Mean perceptual-auditory data of the speech rate evaluation and data scope zones (ω = tmax – tmin) regarding hourly dynamics of the speech characterization features (in ten-minute steps).

Fig. 3.
figure 3

Mean perceptual-auditory data of the loudness evaluation and data scope zones (ω = Imax – Imin) regarding hourly dynamics of the speech characterization features (in ten-minute steps).

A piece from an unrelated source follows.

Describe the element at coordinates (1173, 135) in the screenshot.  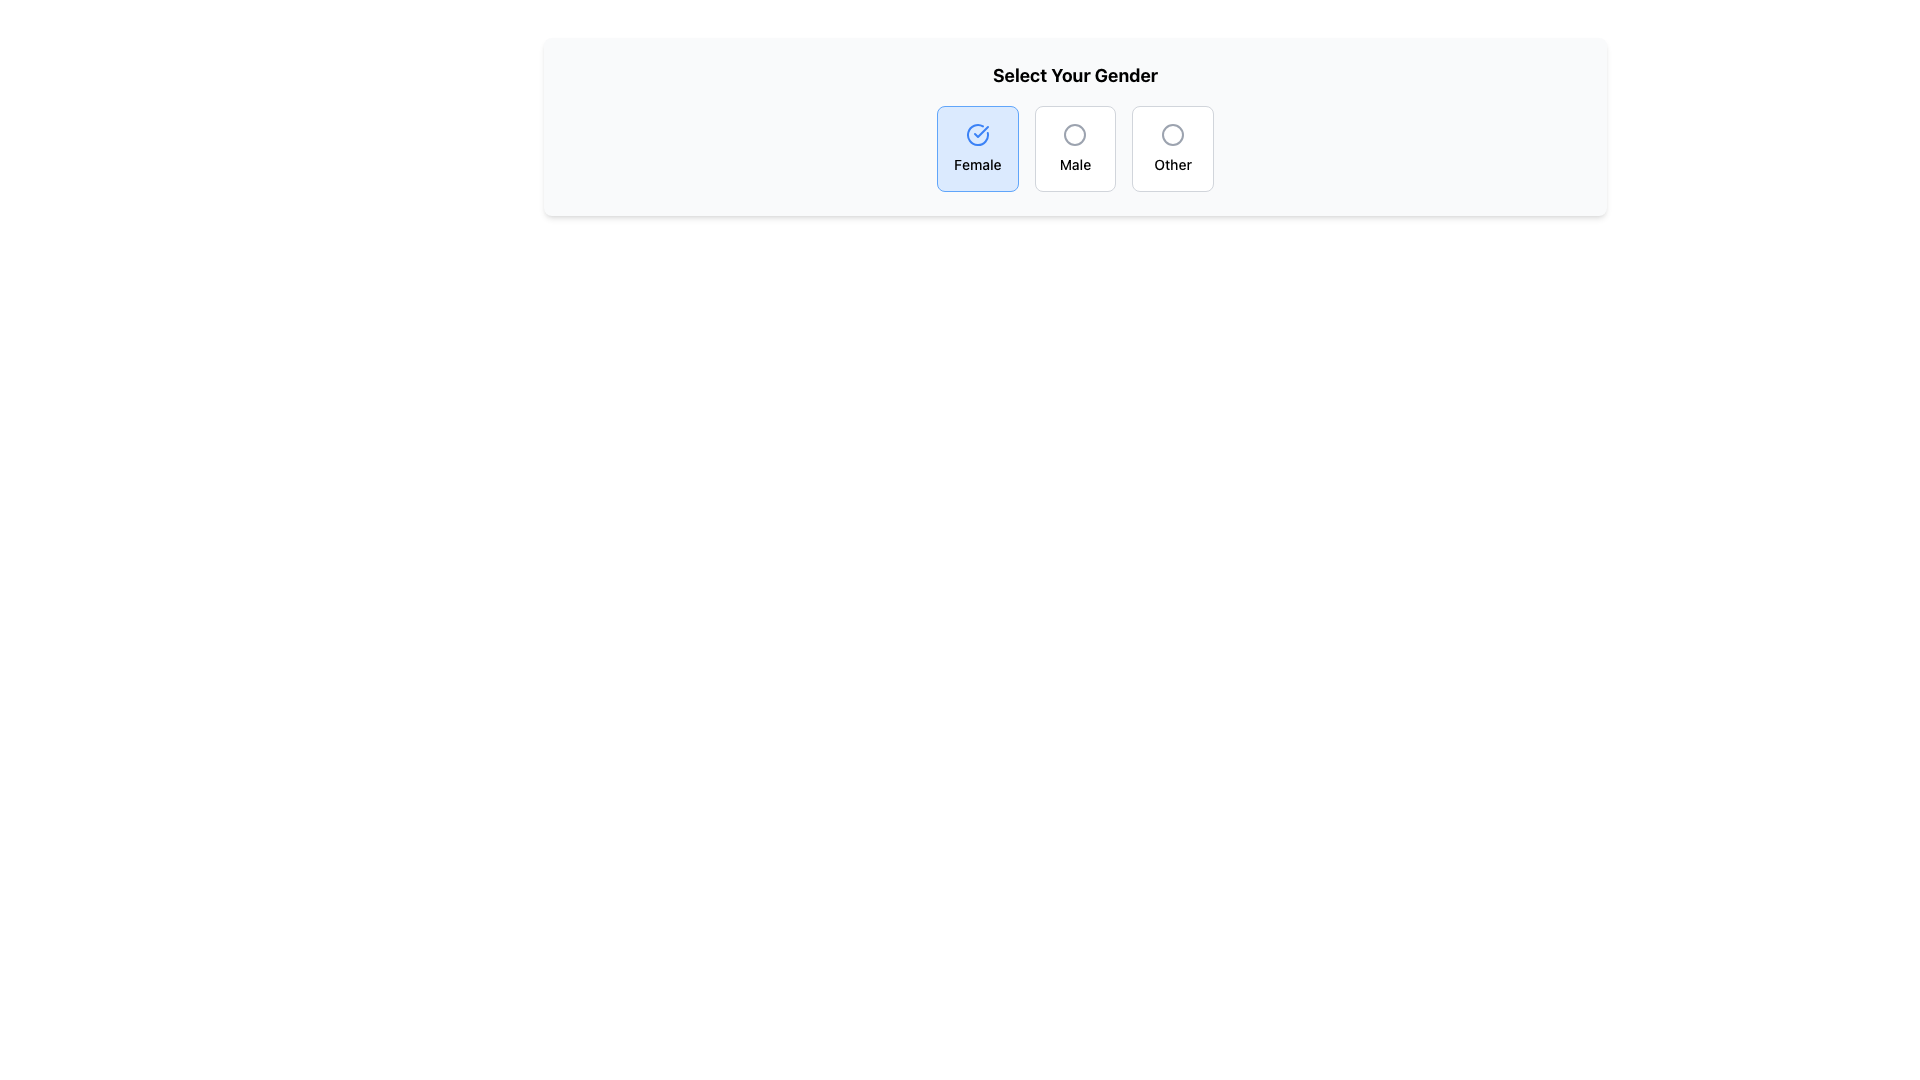
I see `the SVG Circle that indicates the 'Other' gender option, positioned above the text label 'Other'` at that location.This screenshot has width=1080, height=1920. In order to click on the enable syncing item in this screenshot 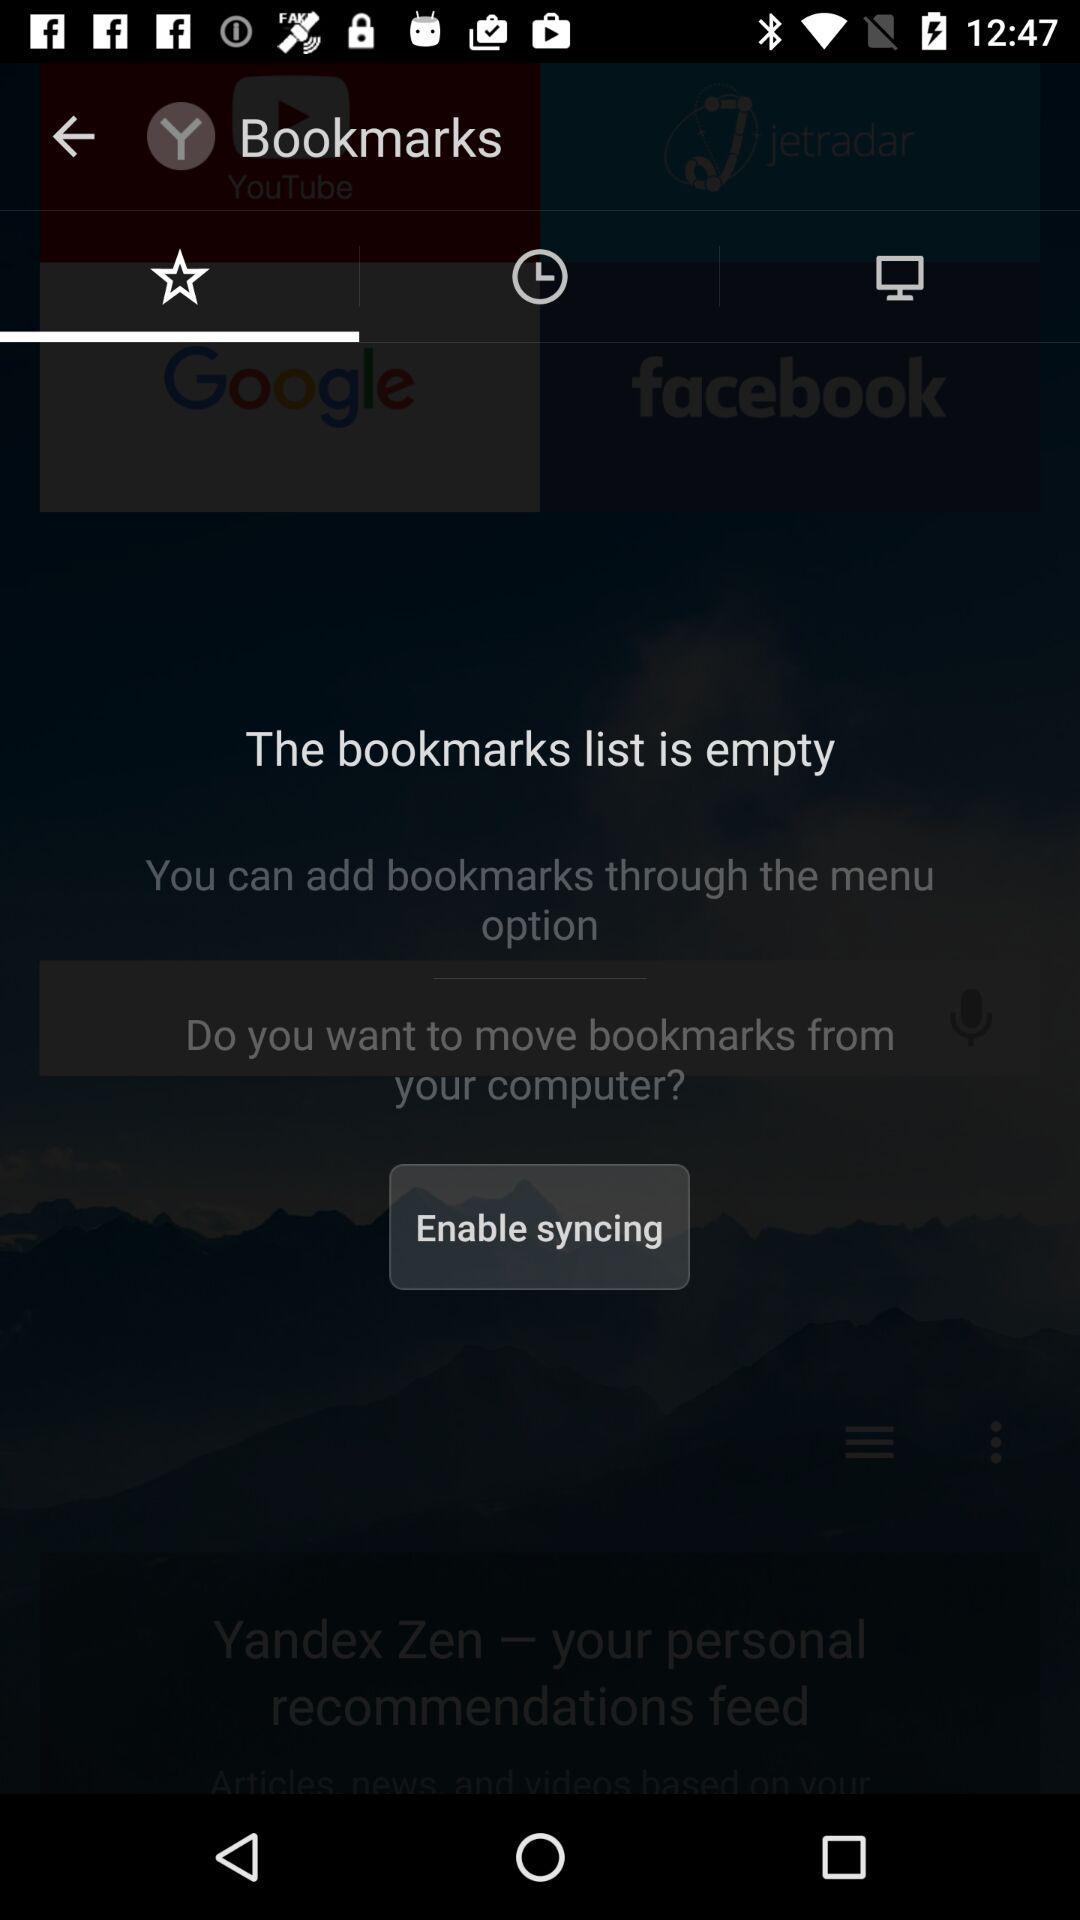, I will do `click(538, 1226)`.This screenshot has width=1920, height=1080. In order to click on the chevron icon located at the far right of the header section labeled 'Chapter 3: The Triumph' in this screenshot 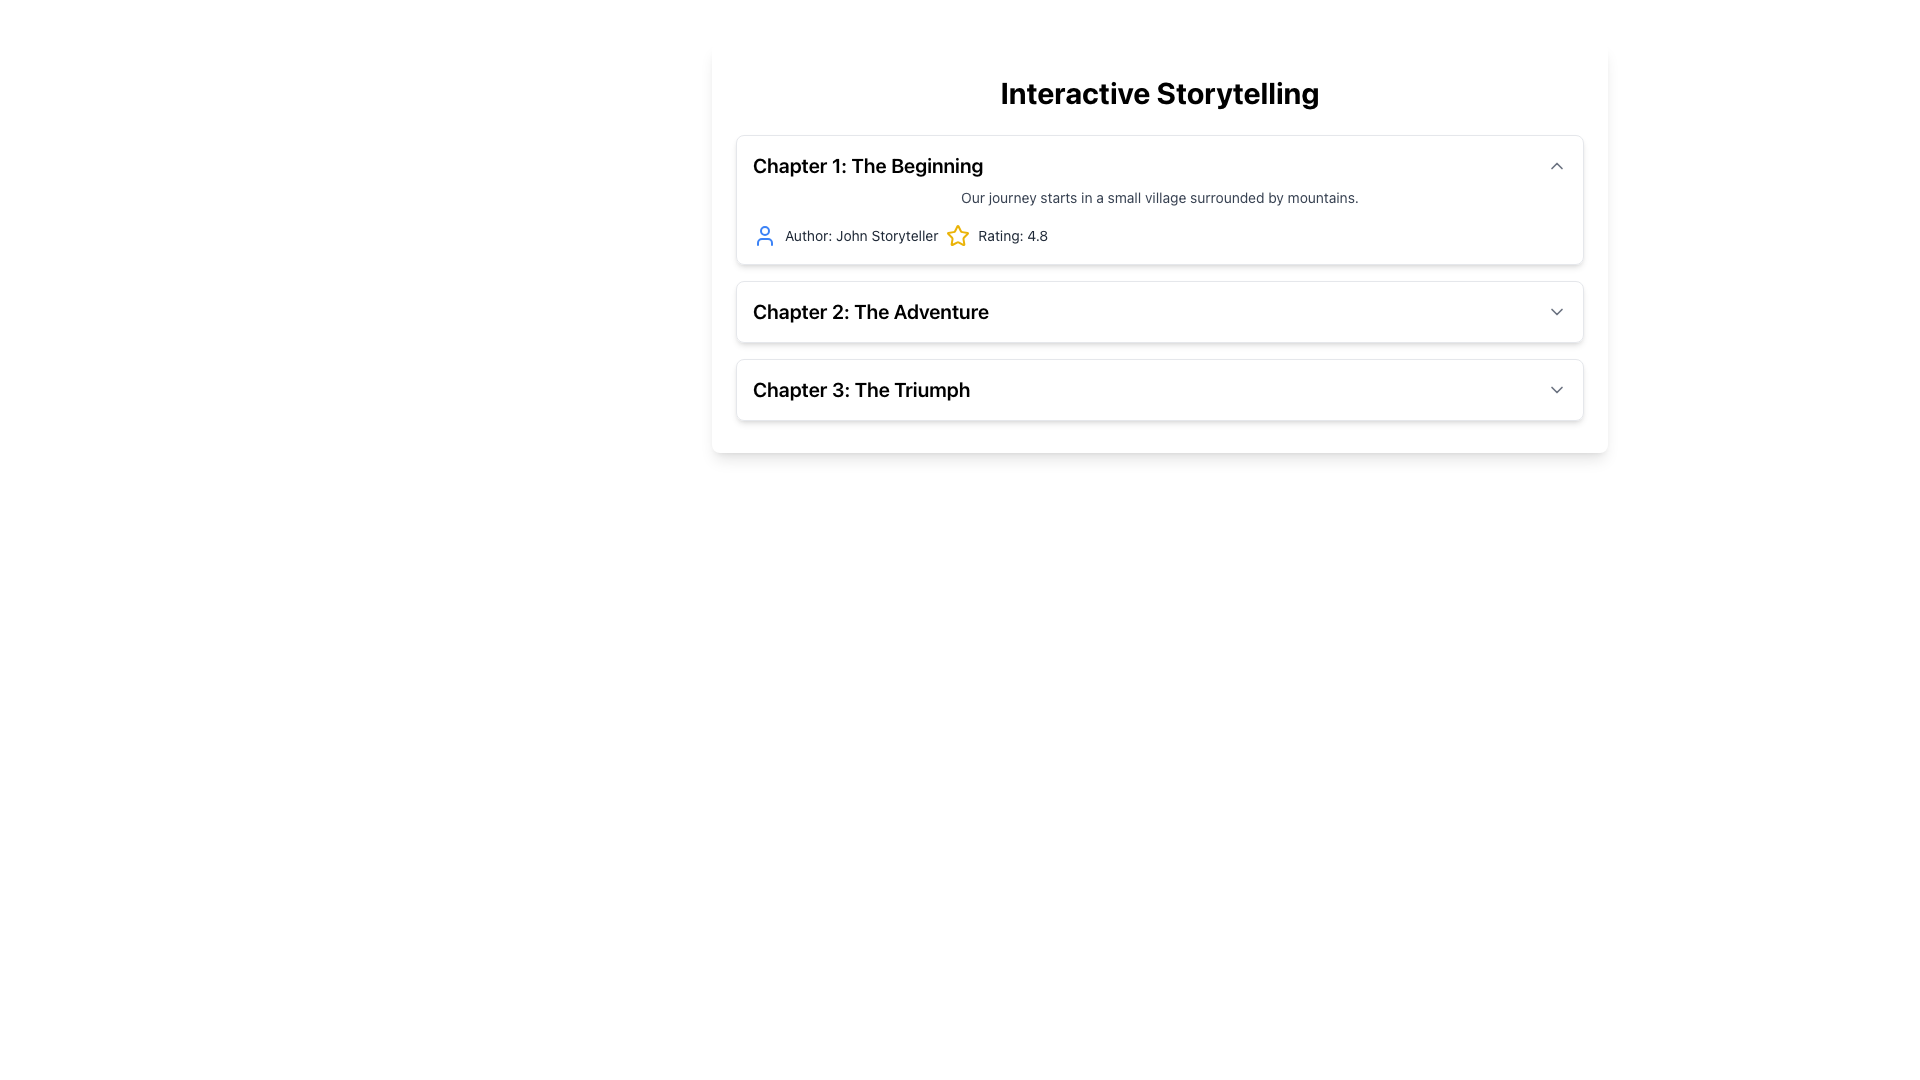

It can be concluded that every ten minutes acoustic stimuli had enough information available to draw distinction between those with no aggressive behavior dynamics of speech and those with some ones. It is known that pitch, intensity, and speaking rate are affected, e.g., by aggressive emotions and perceptual-auditory corresponding features. The speech acoustic correlations of this aggressive behavior invoke some challenges in defining the real emotional state. But the acoustic data measurements could not be always reliably interpreted with regard to acoustical speech signals. The optimization of the experimental methods lies in looking at combination of perceptual-auditory and acoustic analysis on the basis of fundamental sciences in the field of interdisciplinary speech research, regarding acmeologic personality profiling on the Internet. As example for emotional personality profiling vector, a speaker voice sample is presented which was recorded during one hour and analyzed by expert listeners on the basis of special instructions. It was found that the dynamics of prosodic features (pitch, speech rate, and loudness variations) is a robust diagnostic tool of acmeologic speaker profiling with regard to emotional state changes of the personality regarding changes in personal emotional characteristics with connection to psychological, social, physical, etc. factors.

5 Conclusion

Thus, the study of the speech variability process on the Internet is a task of immense complexity connected, on the one hand, with the articulatory-acoustic specifics of spoken speech and its perceptual auditory and acoustic characteristics, on the other hand, with the specifics of constructing any utterance taking into account the prosodic-semantic variability of the speech product itself. At the same time, the transmission of a high-quality speech signal with regard to IP telephony (more precisely, Voiceover IP (VoIP), etc.), due to the specificity of encoding, compression and packaging of the speech signal into IP packets, may be a kind of obstacle for the successful solution of the task [5]. An analog voice signal digitized by the PCM method and compressed by codecs to eliminate redundancy, undoubtedly undergoes certain changes at the output. As the results of the preliminary study [20] have shown, the prospect of using special software for establishing acoustic and perceptual-auditory equivalence with some degree of probability is quite promising in solving the problems of an “electronic personality” profiling in the Internet information and communication environment. The above-described correlations between the SND-characteristics of the speakers on the Internet and his/her speech reactions on the communication stimuli in Internet dynamics make it possible to undertake further research in the field of the acmeologic personality profiling on the Internet and other speech communication transmission devices.